Some biochemical and behavioural correlates of a possible animal model of human hyperkinetic syndromes

Unanesthetized cats, with and without chlorpromazine pretreatment, were infused i.v. with 250 μCi of [³H]tyrosine at the rate of 125 μCi/h. The caudate nucleus of animals pretreated with chlorpromazine was then perfused with Locke's solution using a push-pull cannula. Basic and acidic [³H]catechols in either the perfusate or whole-caudate homogenates were determined by differential elution from alumina columns and liquid scintillation. Chlorpromazine pretreatment, 10 mg/kg i.p., increased the incorporation of [³H] label into the basic catechol pool of the caudate but did not affect the incorporation of [³H] into the acidic catechol pool.
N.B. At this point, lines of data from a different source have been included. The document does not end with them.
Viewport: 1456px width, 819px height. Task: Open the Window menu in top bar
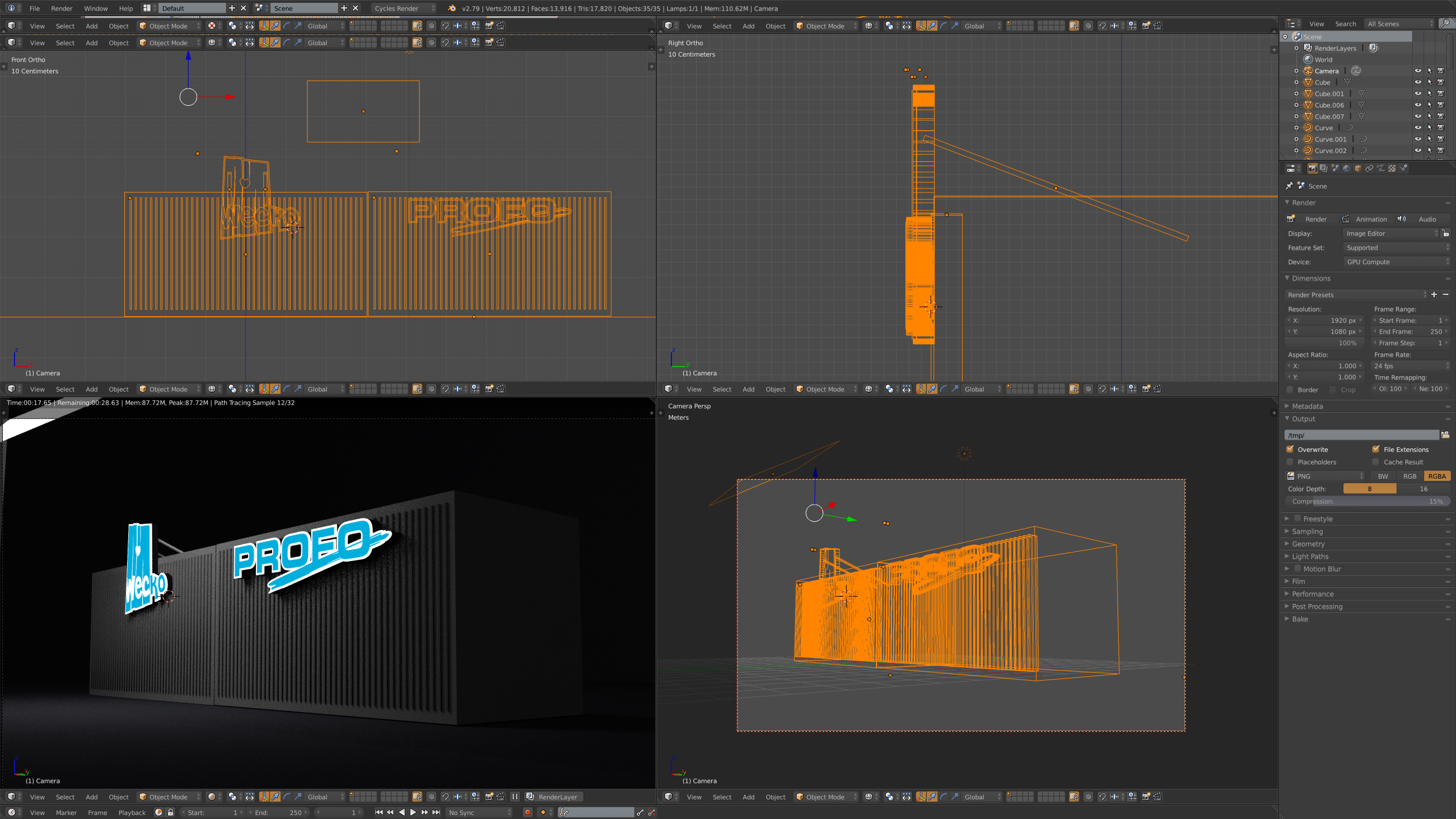point(96,8)
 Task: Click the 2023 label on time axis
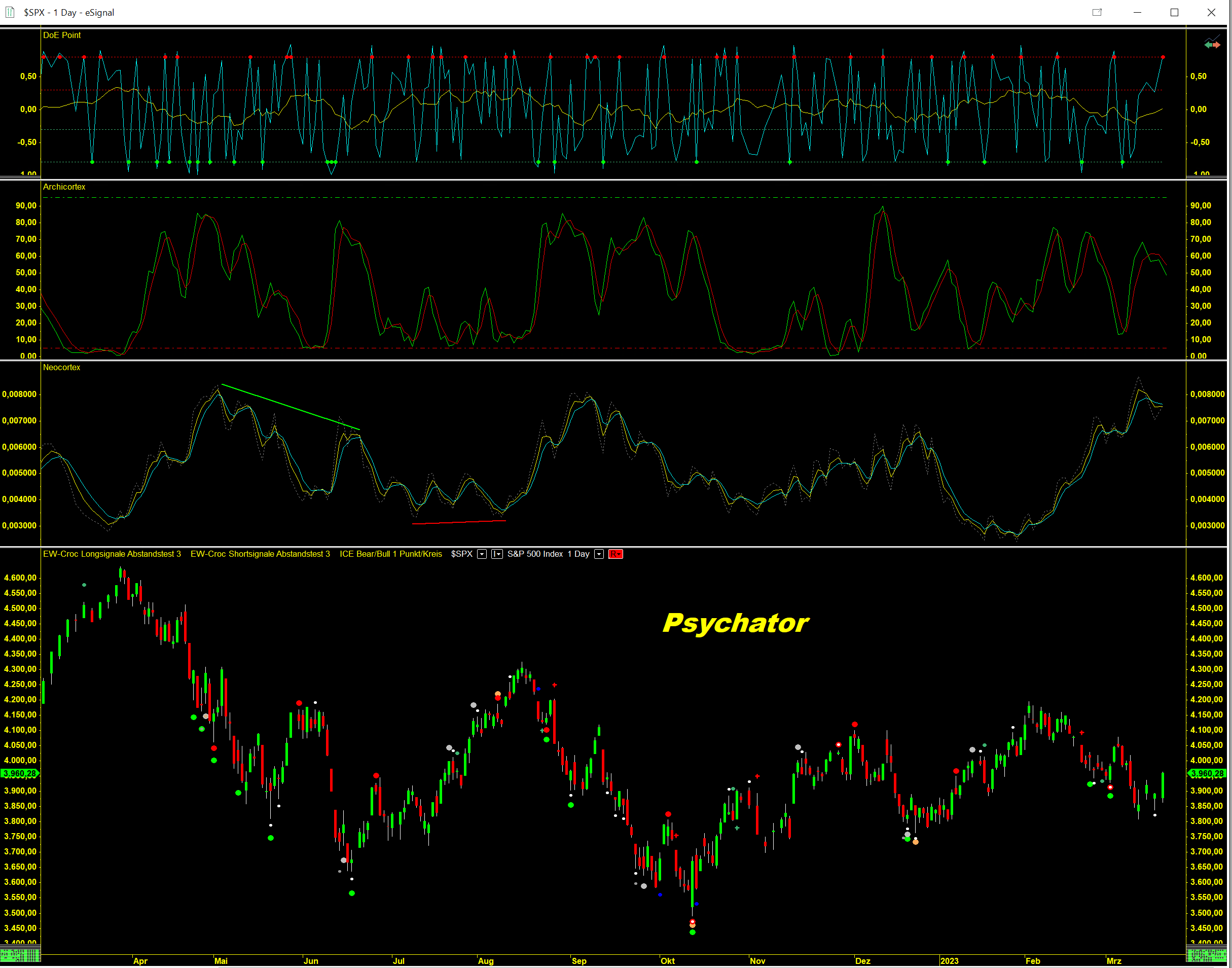[x=949, y=961]
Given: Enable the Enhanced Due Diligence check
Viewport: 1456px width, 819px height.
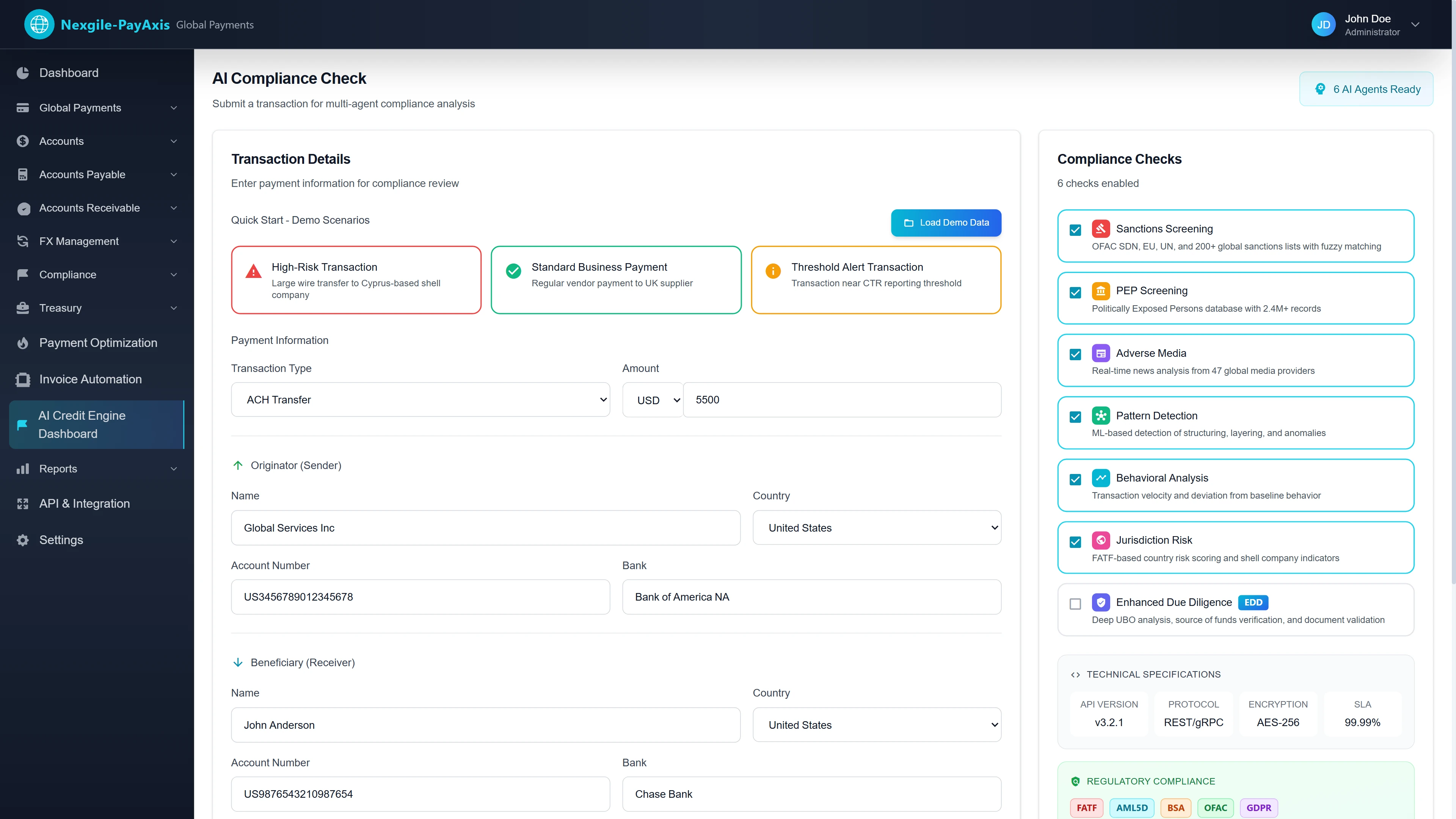Looking at the screenshot, I should pyautogui.click(x=1075, y=604).
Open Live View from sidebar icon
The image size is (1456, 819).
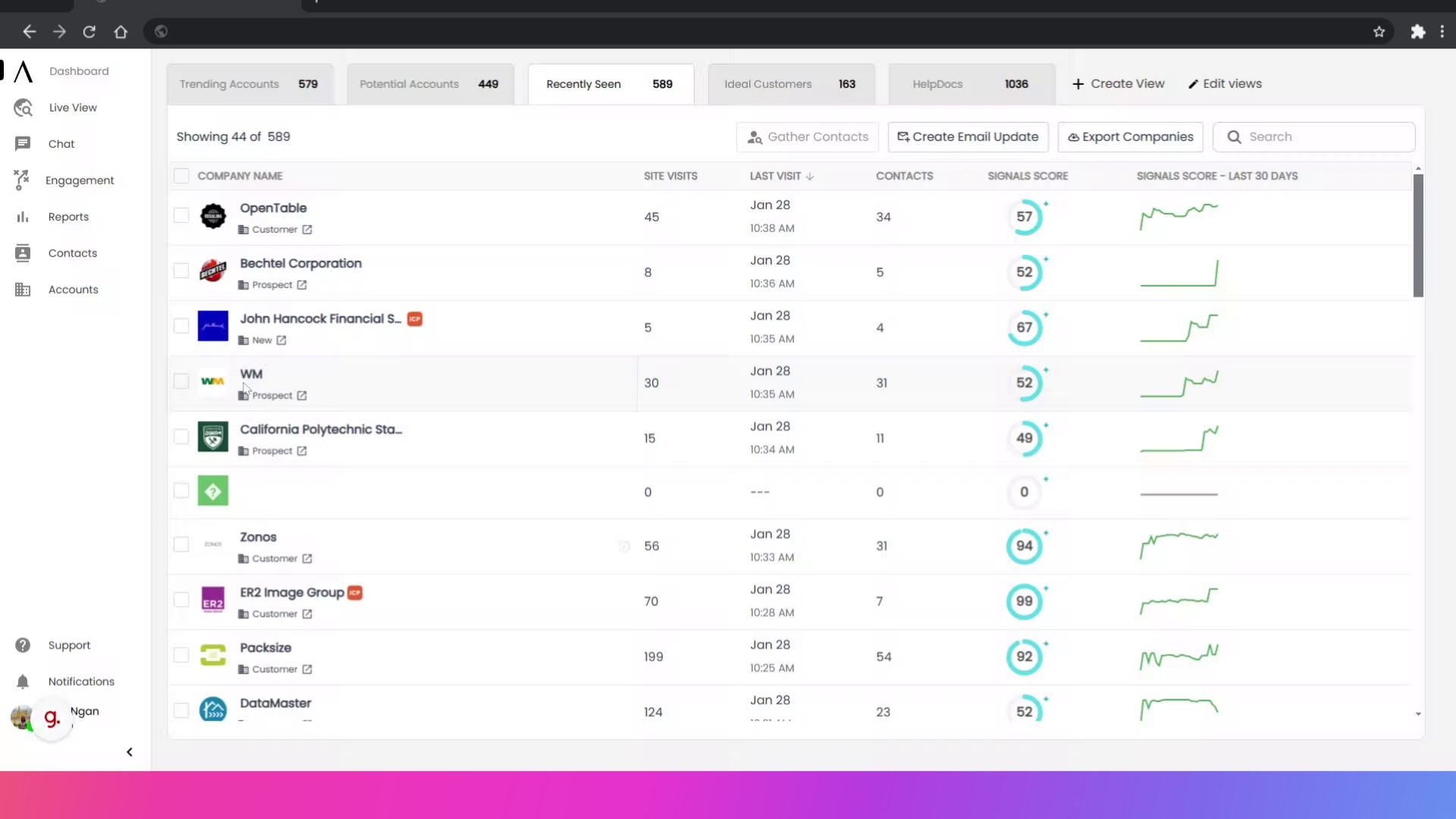pos(23,108)
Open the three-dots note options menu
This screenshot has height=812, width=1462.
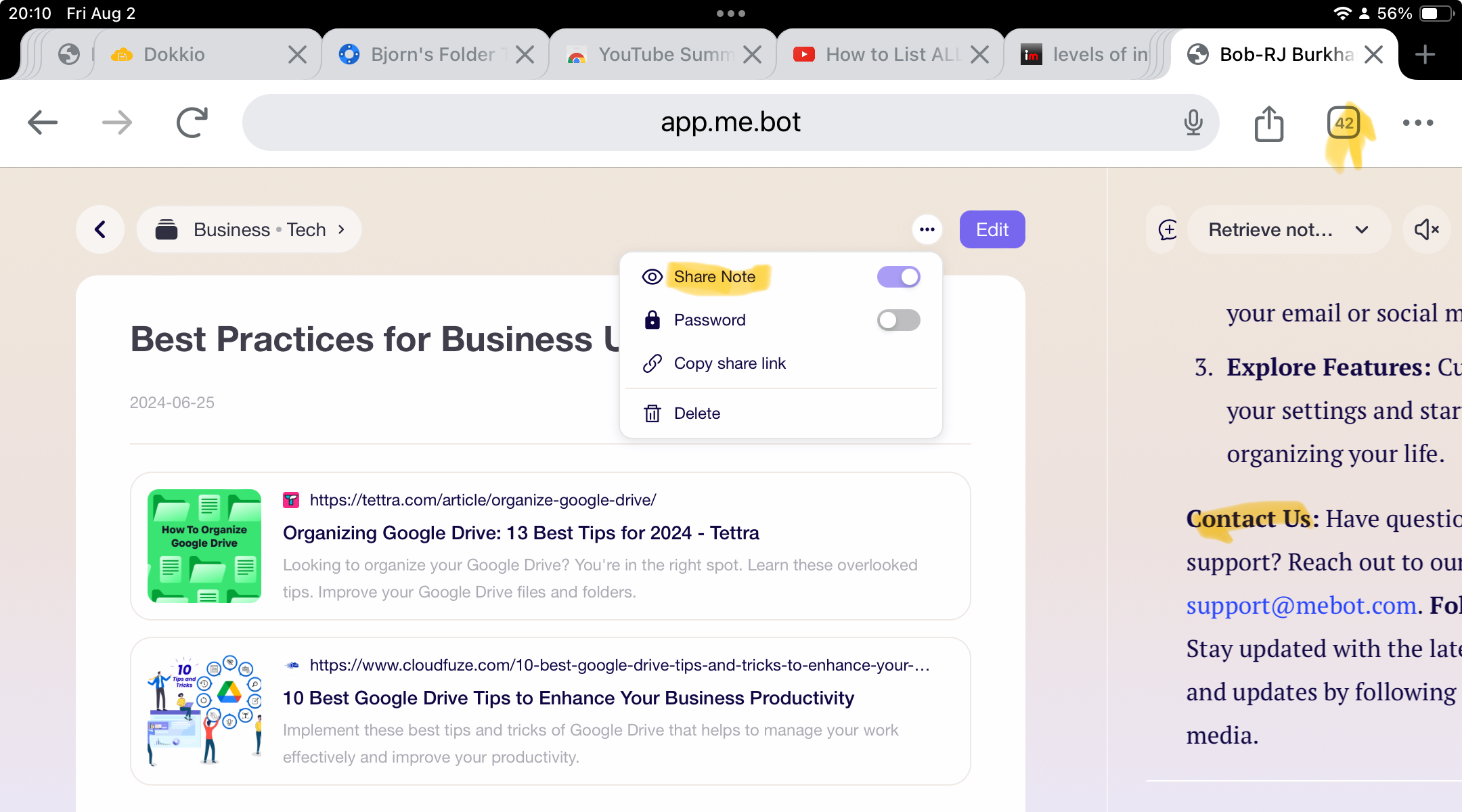tap(927, 230)
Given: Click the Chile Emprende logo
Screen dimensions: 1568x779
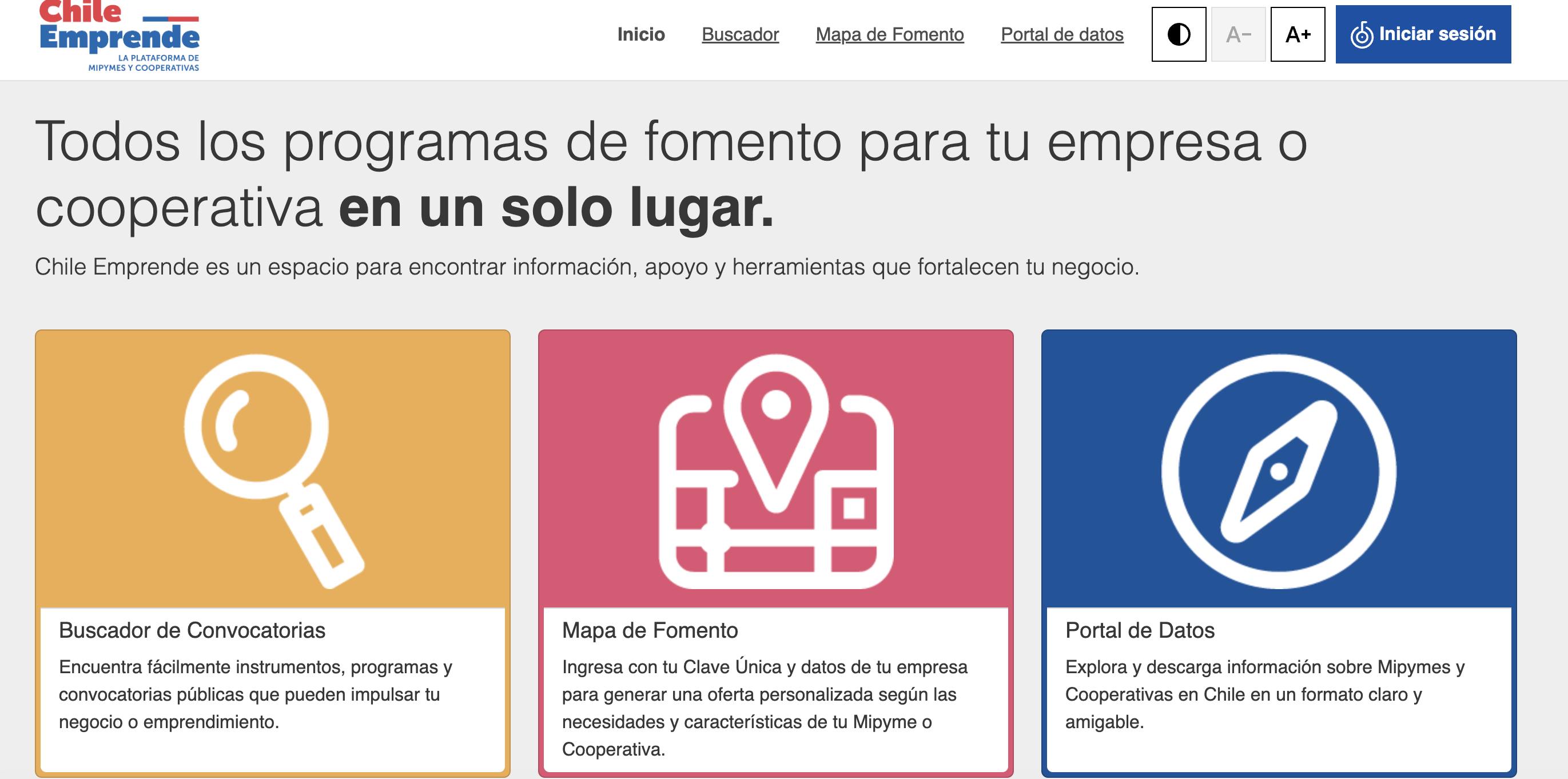Looking at the screenshot, I should 120,37.
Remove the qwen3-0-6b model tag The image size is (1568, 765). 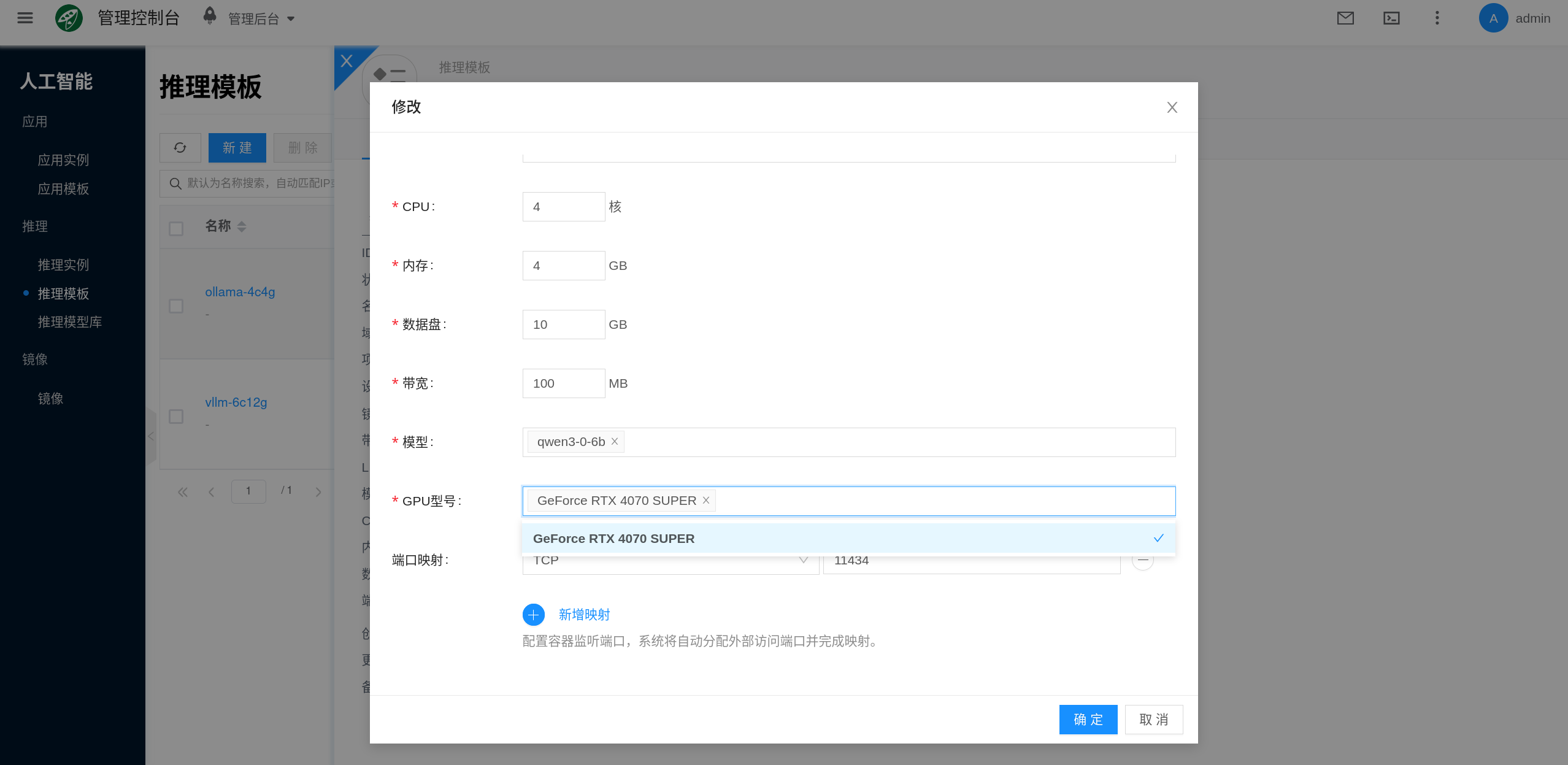(x=615, y=442)
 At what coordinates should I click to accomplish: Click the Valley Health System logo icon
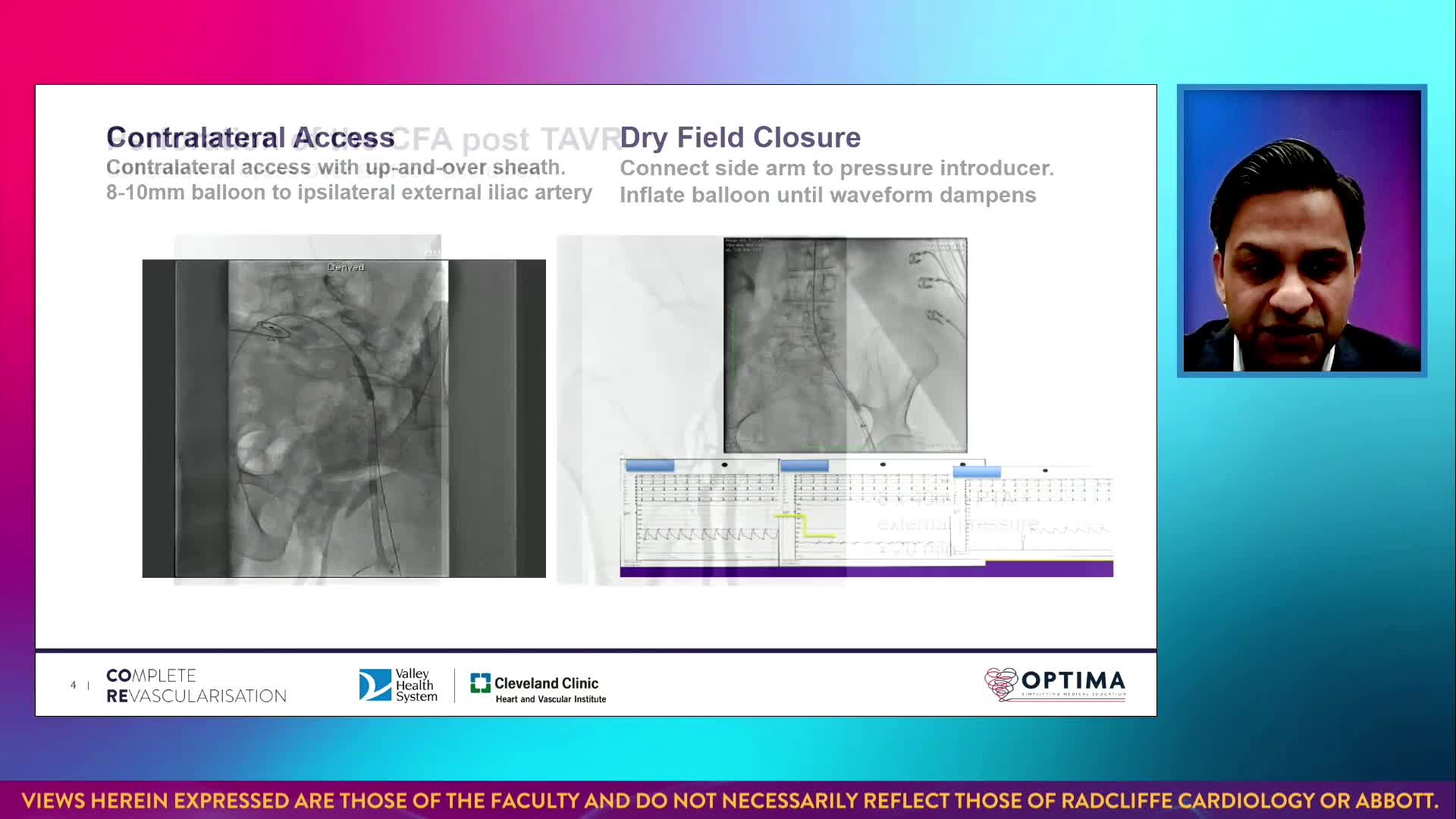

The release of basic and acidic catechols, from the caudate, during the first 60 min perfusion period was extremely small. Atropine, but not dexamphetamine nor d-tubocurarine, 1 mg/ml added to the perfusion fluid, significantly increased the release of basic [³H]catechols. Local stimulation during perfusion with either Locke's solution, dexamphetamine or atropine, did not increase the amounts of either basic or acidic [³H]catechols in the perfusate. With the addition fo d-tubocurarine, stimulation produced on the average a 6-fold increase in the amount of [³H]catechols without a significant increase in acidic catechols. The application of d-tubocurarine, 2.4-10 μg, unilaterally, in the nucleus caudatus putamen of rats produced choreiform activity characterized by involuntary movements of the contralateral forelimb, contralateral rotation of the head, facial grimacing and teeth chattering. These effects were blocked by intraperitoneal doses of either haloperidol or chlorpromazine, and intrastriatal injections of neostigmine. It is suggested that the choreiform activity in the rat could be due to an inappropriate increased release of catecholamines in the striatum as evidenced by the increased release of basic [³H]catechols from the caudate nucleus of the cat. The limited pharmacological and biochemical data in human hyperkinetic syndromes correlate quite well with data derived from this investigation and suggest that the d-tubocurarine-induced choreiform activity in the rat may represent at least the beginning of a workable animal model of human hyperkinetic disorders.